Reproduce each of the items below word for word, leaving out the pictures.

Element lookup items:
>> START

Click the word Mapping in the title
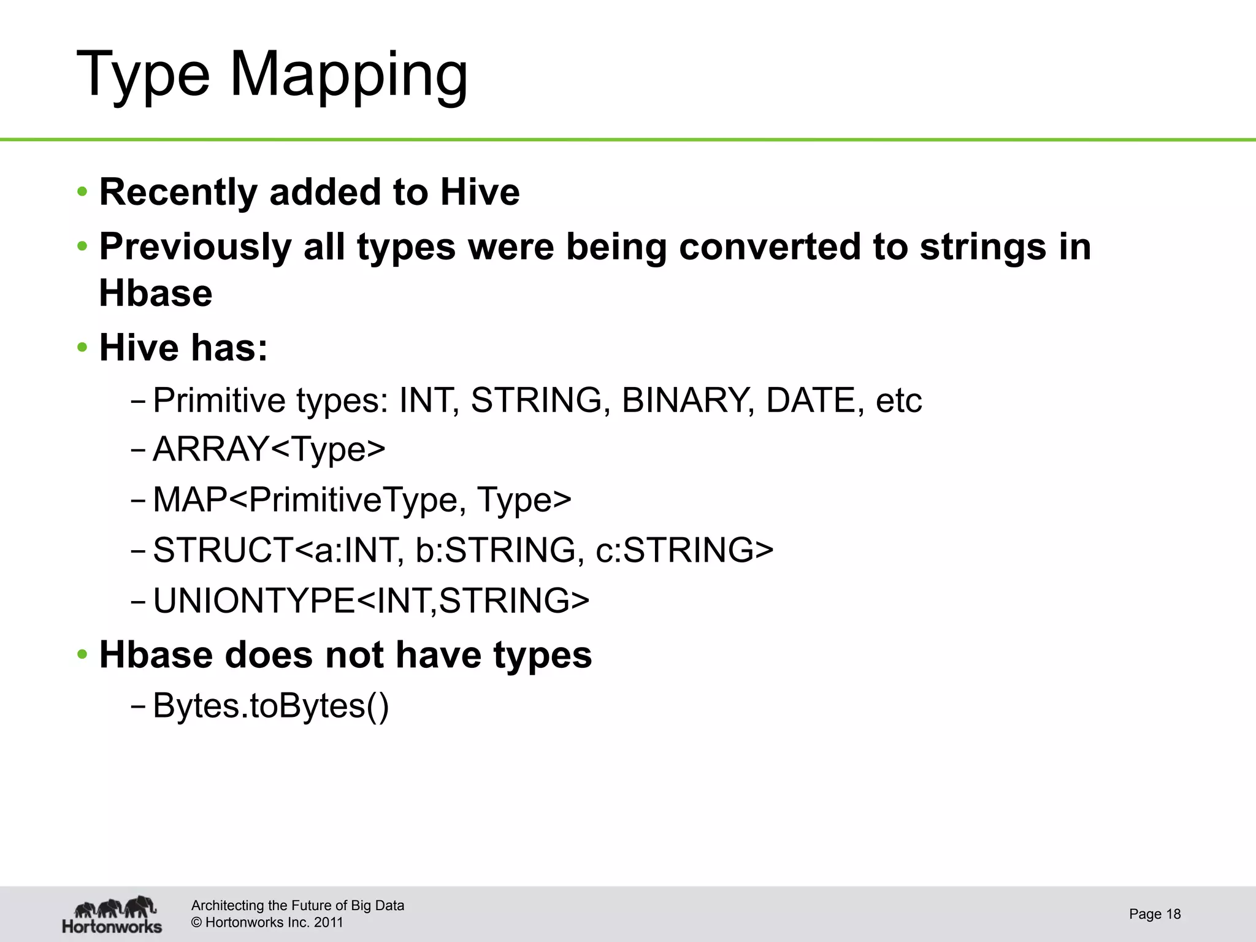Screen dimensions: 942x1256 point(348,75)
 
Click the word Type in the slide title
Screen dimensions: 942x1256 point(143,75)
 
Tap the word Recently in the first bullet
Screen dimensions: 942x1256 point(178,192)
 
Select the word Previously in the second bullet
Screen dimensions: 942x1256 point(195,247)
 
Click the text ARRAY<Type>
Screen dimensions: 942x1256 point(269,449)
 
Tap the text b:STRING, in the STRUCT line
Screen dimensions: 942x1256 point(499,550)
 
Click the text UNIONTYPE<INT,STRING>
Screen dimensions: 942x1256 point(371,600)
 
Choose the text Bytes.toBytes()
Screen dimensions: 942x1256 point(270,706)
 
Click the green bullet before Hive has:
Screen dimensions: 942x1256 point(82,348)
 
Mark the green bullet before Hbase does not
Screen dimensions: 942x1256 point(82,656)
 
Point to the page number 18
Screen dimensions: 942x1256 point(1173,914)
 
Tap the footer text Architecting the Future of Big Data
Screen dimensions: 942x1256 point(297,906)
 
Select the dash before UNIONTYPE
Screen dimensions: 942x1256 point(137,601)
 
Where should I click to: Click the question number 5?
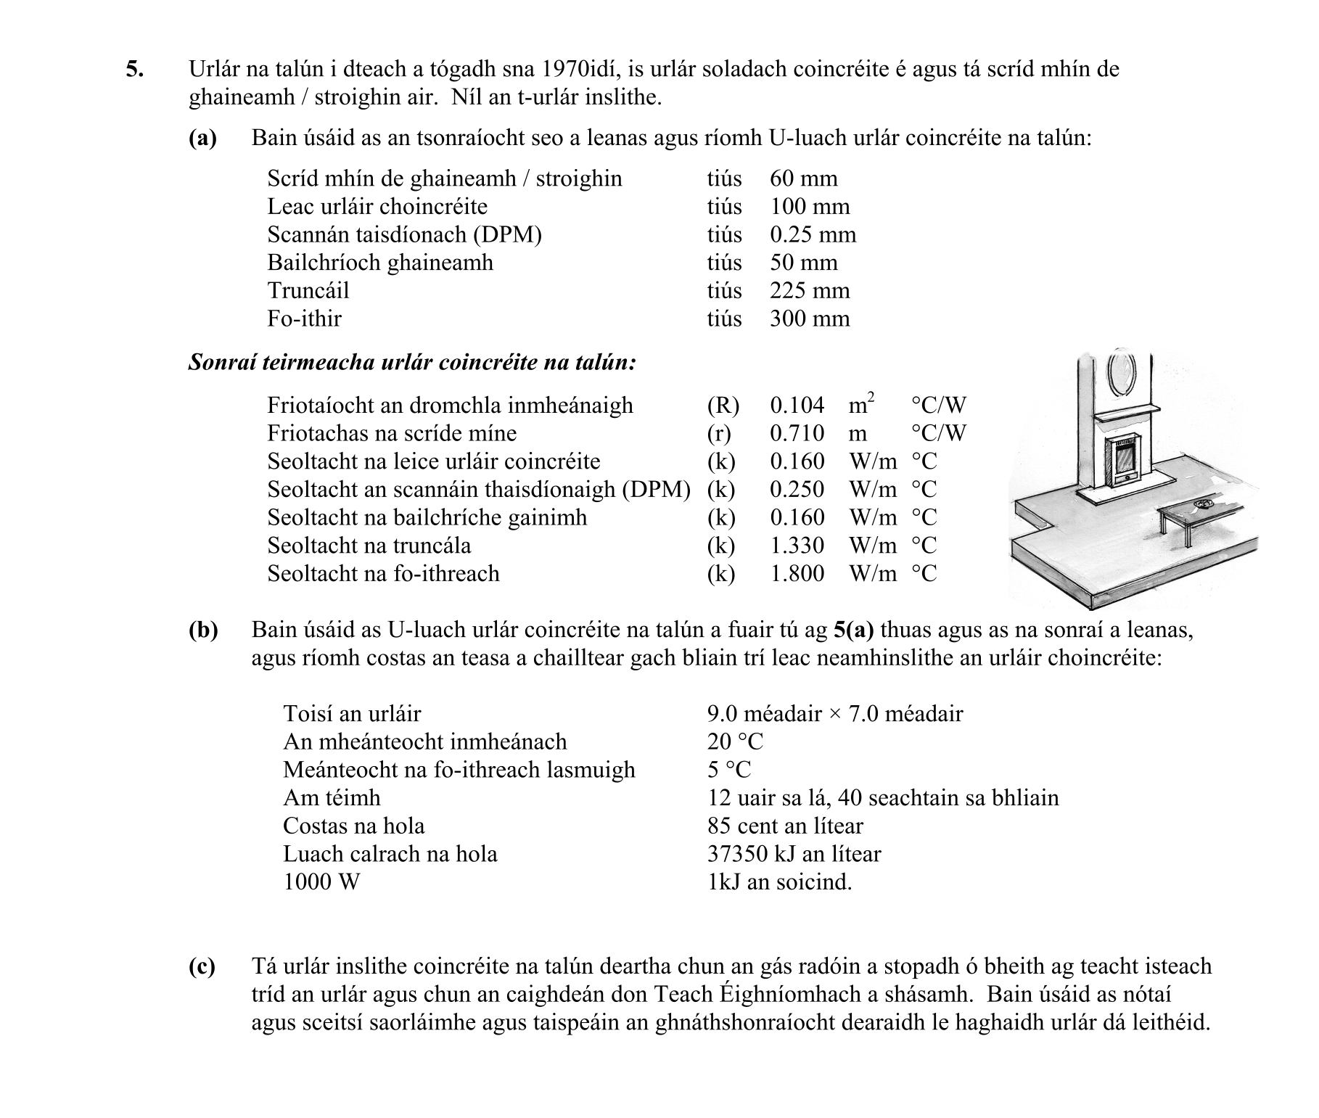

>> END

Full response ::
Click the word Mapping in the title
Screen dimensions: 942x1256 point(348,75)
 
Click the word Type in the slide title
Screen dimensions: 942x1256 point(143,75)
 
Tap the word Recently in the first bullet
Screen dimensions: 942x1256 point(178,192)
 
Select the word Previously in the second bullet
Screen dimensions: 942x1256 point(195,247)
 
Click the text ARRAY<Type>
Screen dimensions: 942x1256 point(269,449)
 
Tap the text b:STRING, in the STRUCT line
Screen dimensions: 942x1256 point(499,550)
 
Click the text UNIONTYPE<INT,STRING>
Screen dimensions: 942x1256 point(371,600)
 
Choose the text Bytes.toBytes()
Screen dimensions: 942x1256 point(270,706)
 
Click the green bullet before Hive has:
Screen dimensions: 942x1256 point(82,348)
 
Mark the green bullet before Hbase does not
Screen dimensions: 942x1256 point(82,656)
 
Point to the page number 18
Screen dimensions: 942x1256 point(1173,914)
 
Tap the footer text Architecting the Future of Big Data
Screen dimensions: 942x1256 point(297,906)
 
Select the dash before UNIONTYPE
Screen dimensions: 942x1256 point(137,601)
 
Where should I click to: Click the question number 5?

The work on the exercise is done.